Recharging

I've been thinking a lot about the concept of recharging lately.  With most pieces of technology we use them to a certain point before they become unreliable.  The time it takes to recharge the battery grows longer and the time it takes for it to discharge when using it gets shorter with age.  I've been thinking about life and considering the human body as a machine - a biological one at that but still it shares many characteristics of a machine.  I've spoken about ageing before on this blog and how the decline in our health seems to happen quite rapidly.  Everything works perfectly for a while until one little problem, after that more and more arise until the sum of all those problems becomes significant enough to impact our lifestyles.

I've been wondering about mortality, and whether like technology, if there is an optimum performance level that degrades over time with the age of the technology.  To give an example, the older your iPod or your laptop becomes, the lower your expectations become as to its peak performance.  When you first purchase it you expect everything to work perfectly, but when you've had it ten years your expectations aren't so high.  You start to care less about it doing everything it once did and start to focus on the one thing you want it to do most of all and hope that it at least does that.

There are those that argue that you can be perfectly healthy at any age, but I would argue against that.  The human body is comprised of its constituent parts none of which are still like new unless you were literally born yesterday.  The body regenerates to an extent but the cells it replaces are not replaced with brand new cells in their factory state but rather with cells that are also aged.  That's counter-intuitive but unfortunately that's how the body works.

So if nothing will ever return to its like-new state, then it's reasonable to assert that the peak performance you can expect is whatever is optimum from the age of the body.  That leads us to the question, is it actually true to say that we should "act our age" or is whatever your body is capable of inherently the true and accurate depiction of your age?  To put it bluntly, if you can still physically do something, is it fair to say that's age-appropriate?  If you are thirty, forty, fifty, sixty etc, and you want to breakdance, or free run, or base jump, and you are capable of doing so, should you still do it just because you can, or do we really have to subscribe to the adage "just because you could doesn't mean you should" and all it entails?

Do you have to come to a natural point of acceptance where you acknowledge the limits of your own physicality and mental dexterity and limit what you do in accordance?  Is it an inevitability of life that your battery will run out more quickly with age and you will need to recharge more often or simply do less if you want to at least remain somewhate functional?

————

Write out, word for word, the part of the blog post on recharging starting with "So if nothing" and going on through "all it entails?". The records that come next have nothing to do with this.

_RECORDS PROVIDED_
————

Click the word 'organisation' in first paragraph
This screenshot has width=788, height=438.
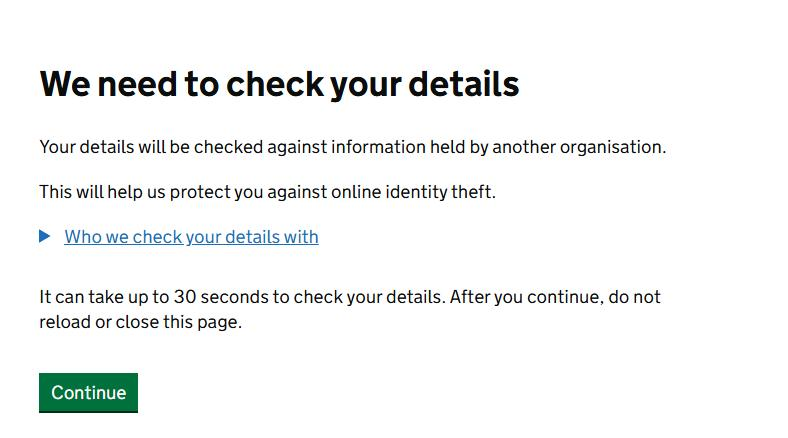click(x=613, y=147)
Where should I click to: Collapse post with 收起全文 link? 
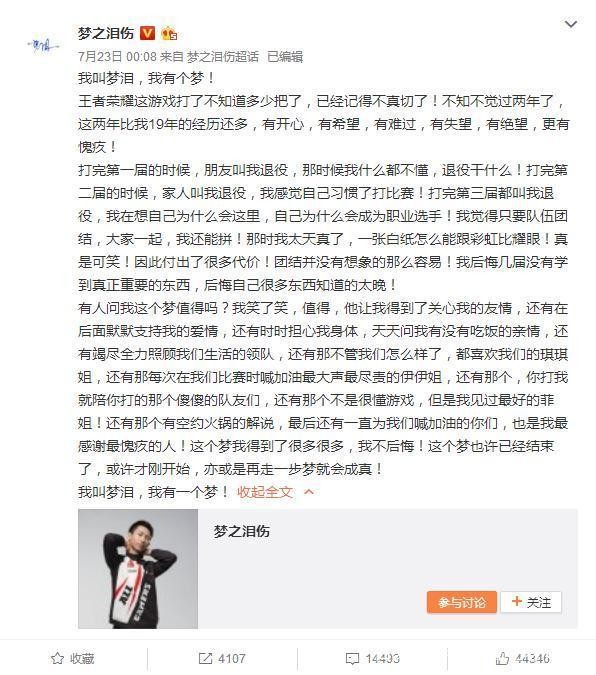pyautogui.click(x=265, y=492)
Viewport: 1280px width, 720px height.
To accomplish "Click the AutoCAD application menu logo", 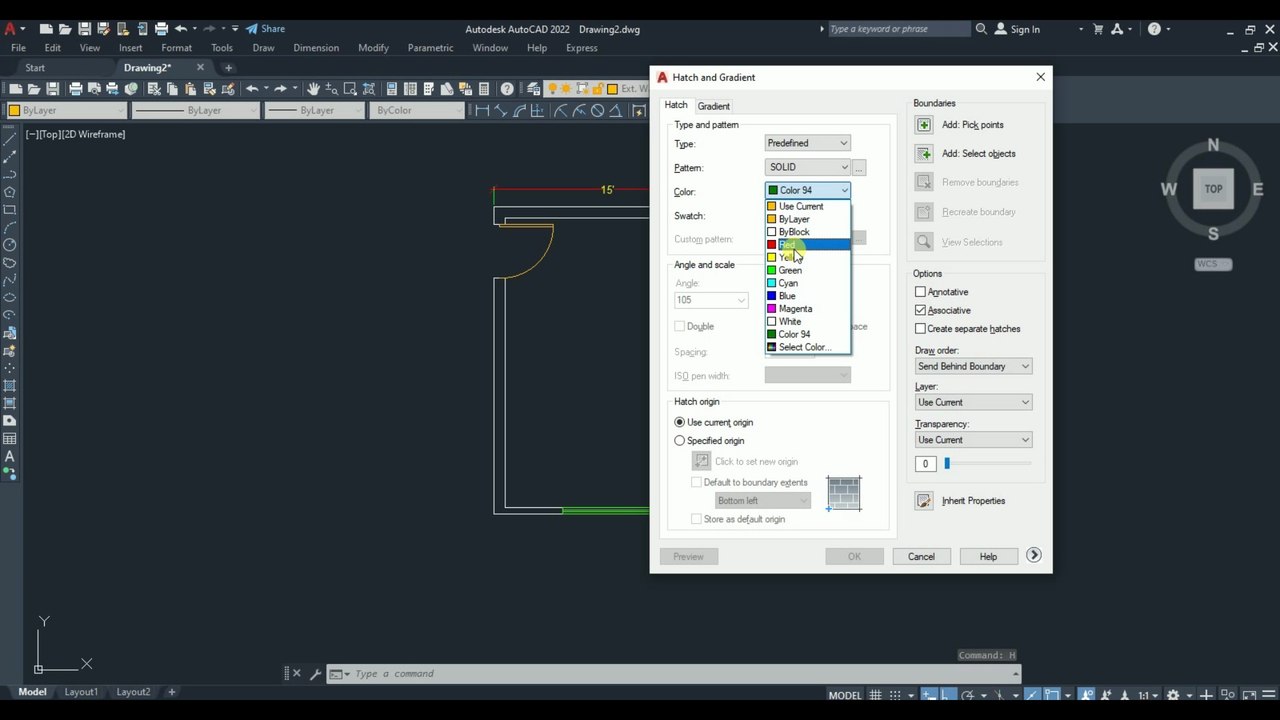I will pos(10,29).
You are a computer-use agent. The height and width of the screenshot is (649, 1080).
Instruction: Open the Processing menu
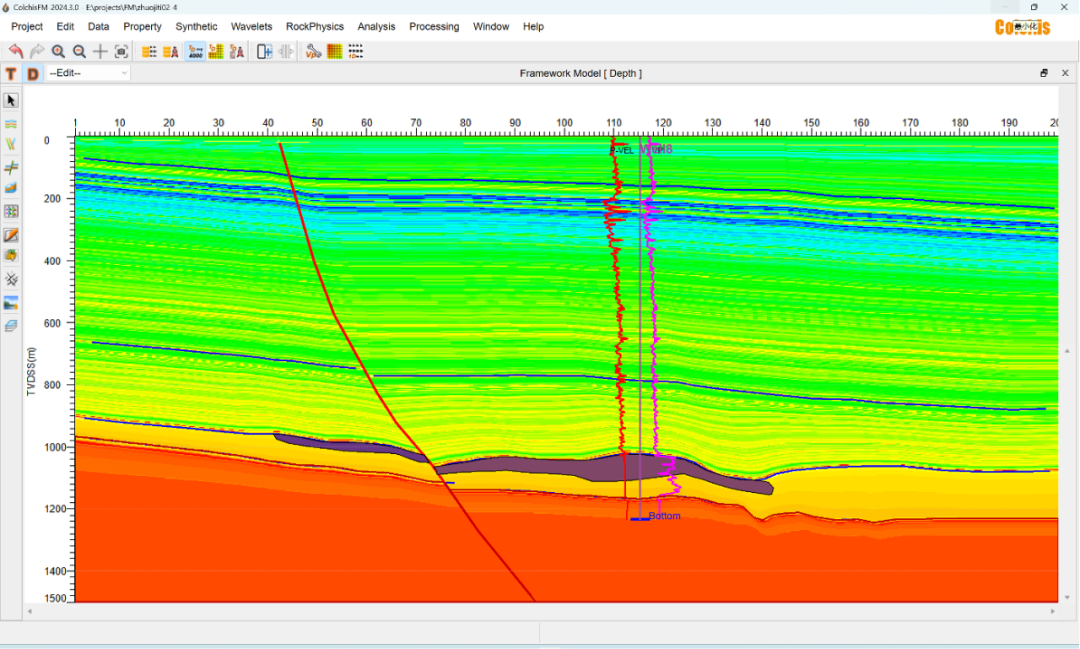[434, 27]
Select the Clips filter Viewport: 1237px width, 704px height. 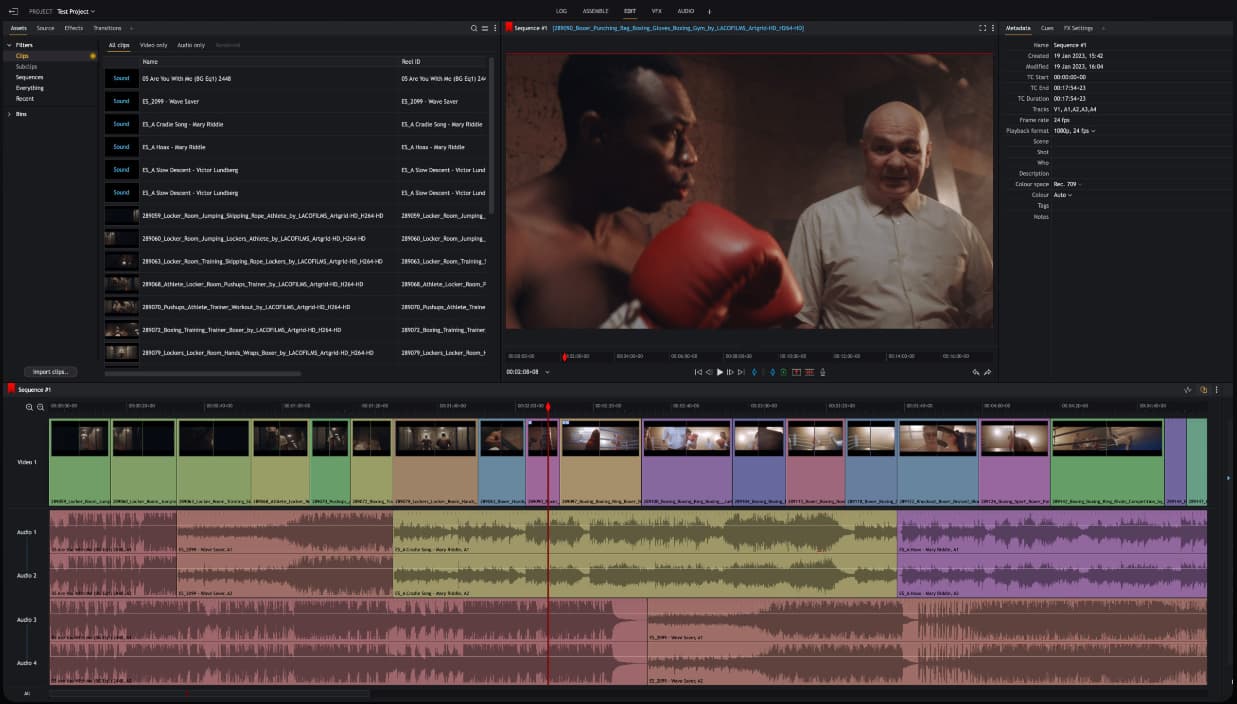click(x=22, y=56)
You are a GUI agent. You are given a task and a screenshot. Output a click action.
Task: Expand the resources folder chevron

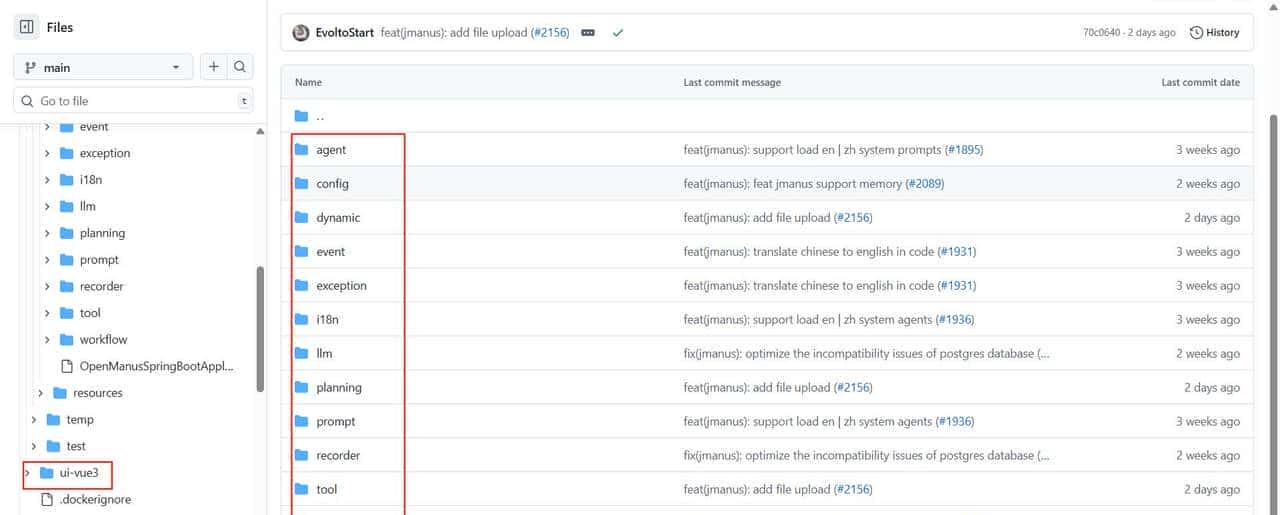click(x=40, y=393)
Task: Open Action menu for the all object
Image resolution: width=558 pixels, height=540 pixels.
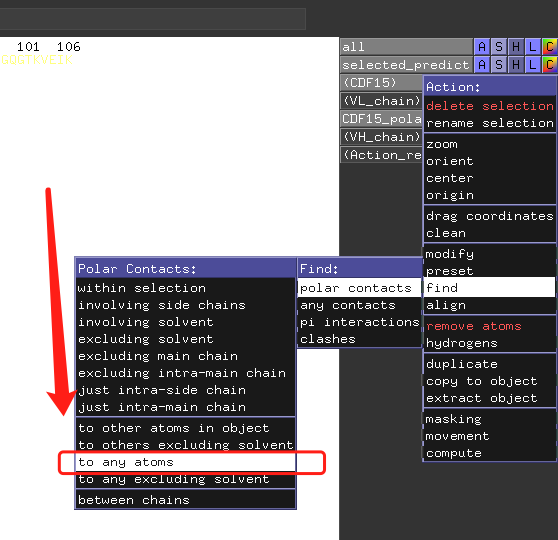Action: click(482, 47)
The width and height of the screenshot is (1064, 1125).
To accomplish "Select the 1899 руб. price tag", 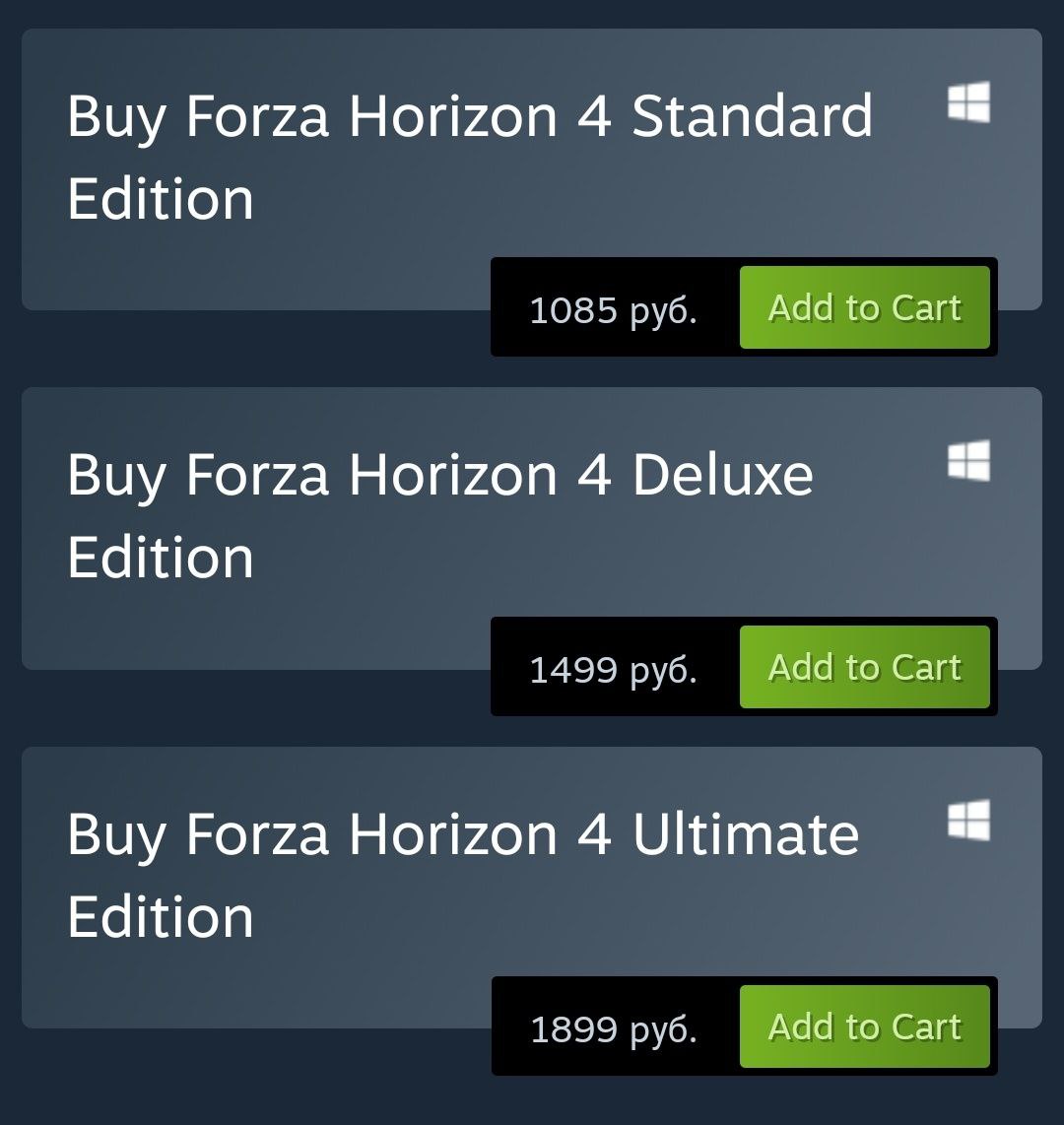I will (613, 1029).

————

_ANSWER AREA_
So if nothing will ever return to its like-new state, then it's reasonable to assert that the peak performance you can expect is whatever is optimum from the age of the body.  That leads us to the question, is it actually true to say that we should "act our age" or is whatever your body is capable of inherently the true and accurate depiction of your age?  To put it bluntly, if you can still physically do something, is it fair to say that's age-appropriate?  If you are thirty, forty, fifty, sixty etc, and you want to breakdance, or free run, or base jump, and you are capable of doing so, should you still do it just because you can, or do we really have to subscribe to the adage "just because you could doesn't mean you should" and all it entails?